Bipolar ionisation put to the test in Madrid

On an infographic displayed on the pier in Weymouth, it explains how Victorian holidaymakers would have visited the seaside town specifically for the clean air. When people book stays in hotels they expect high levels of cleanliness within the rooms. A room with no odour is a given but increasingly discerning customers will demand high quality air in their rooms. In the Asia-Pacific region, outdoor air is often highly contaminated, for this reason, clean air is viewed as a luxury rather that the human right it should be. The desire to escape the pollution means that it is possible to upgrade your room at check-in to include air purification systems.

Hotel rooms themselves are challenging spaces when it comes to delivering good air quality.
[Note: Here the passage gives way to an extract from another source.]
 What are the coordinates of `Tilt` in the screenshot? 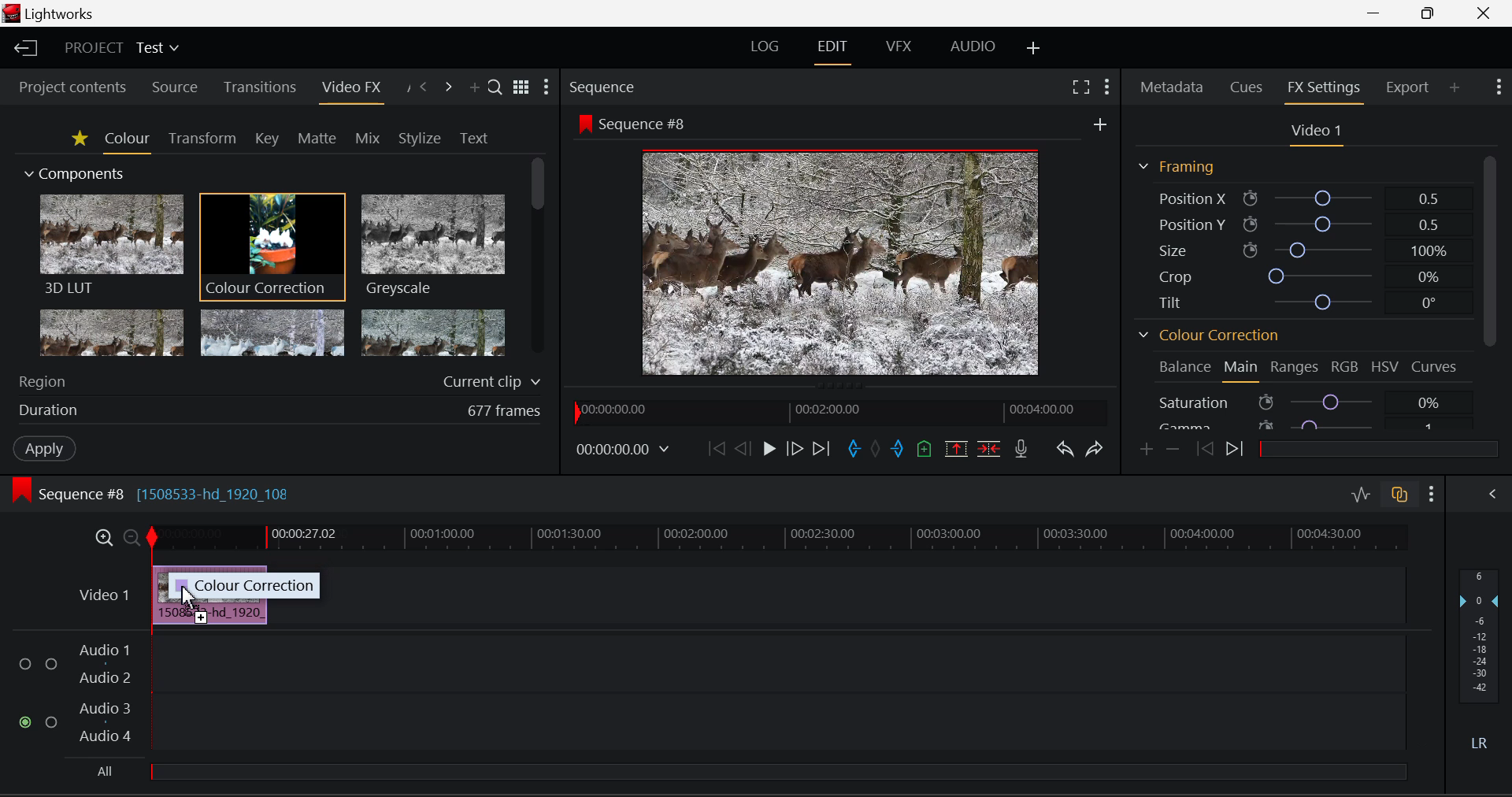 It's located at (1299, 301).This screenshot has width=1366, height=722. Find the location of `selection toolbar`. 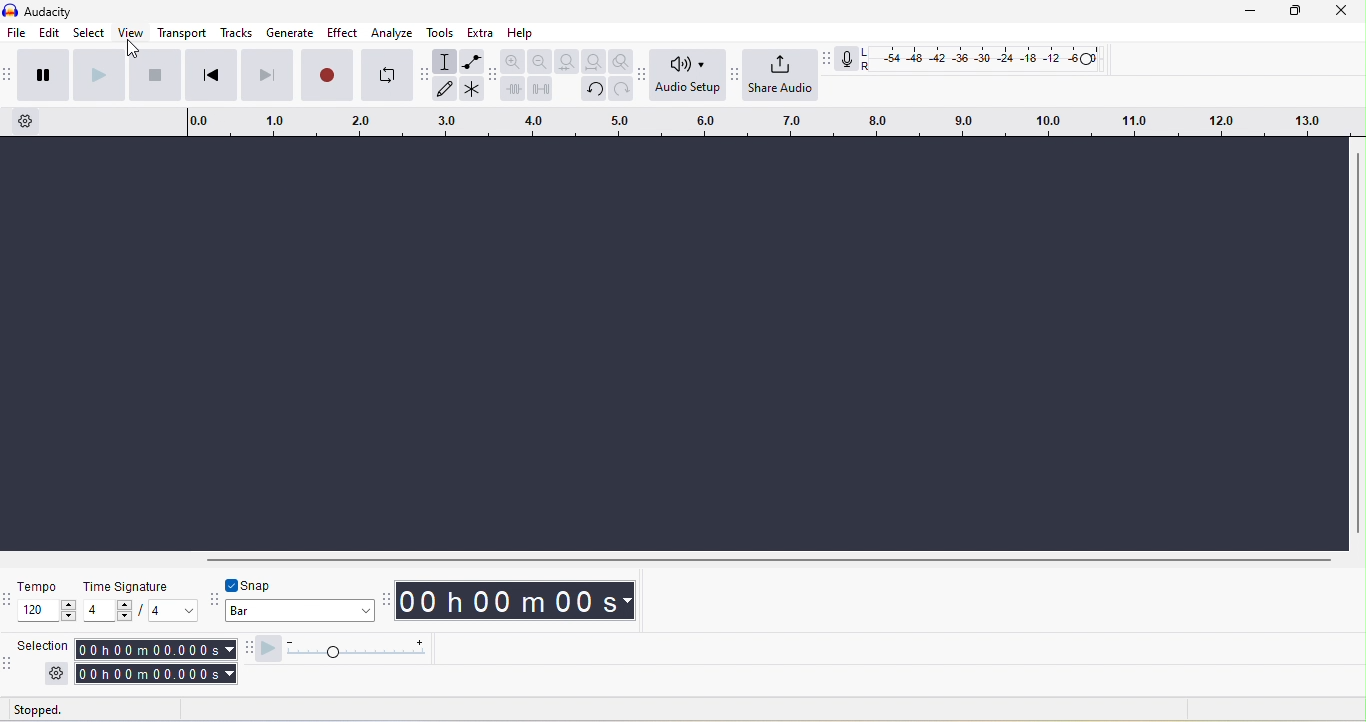

selection toolbar is located at coordinates (8, 668).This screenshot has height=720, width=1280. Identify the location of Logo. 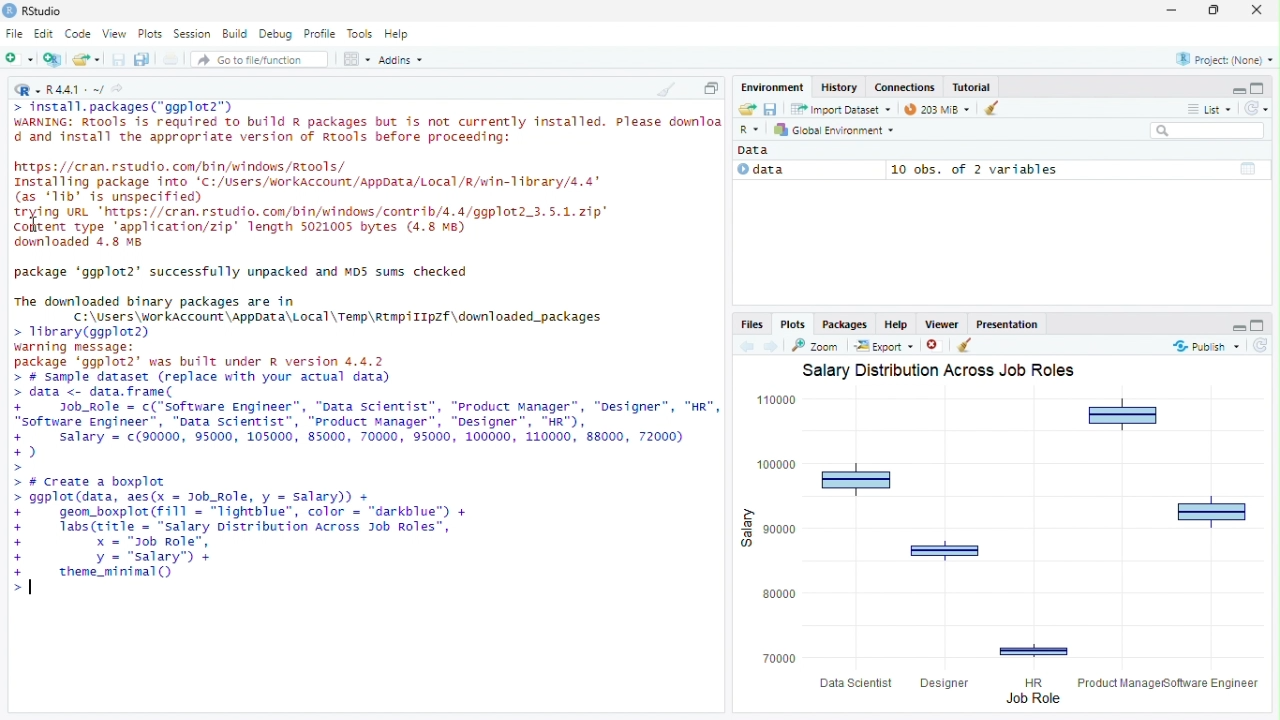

No-one has the time to take a 30 minute bath at home or an extra-long shower but when in a hotel, it’s worth treating yourself. The moisture from that, and towels from the gym and spa creating excess humidity means that adequate ventilation and dehumidification is critical. Frequent cleaning and the desire to mask odours means that cleaning products can leave high levels of volatile organic compounds (VOCs) in the rooms. Frequently washed and changed bedding releases large amount of lint into the air. As well as being a respiratory irritant for humans, lint is a challenge for HVAC systems fitted to these spaces, rapidly clogging filters, and decreasing the efficiency of coils.

Because of the low air change rate inside hotel rooms, a room recently vacated by an infectious COVID-19 sufferer could potentially contain a high level of viral particles in the air and fomite depositions on surfaces, these present a risk to the housekeeping team. Hotels are currently leaving extended amounts of time between guests checking out, and the housekeeping team heading in to clean and make-up the rooms, this reduces the ability for guests to request late checkout. Settling times for infectious droplet nuclei <5µg is likely to exceed the time that a room that is left vacant between guests, so these potentially pose a risk to staff and guests long after an infectious person has left the hotel.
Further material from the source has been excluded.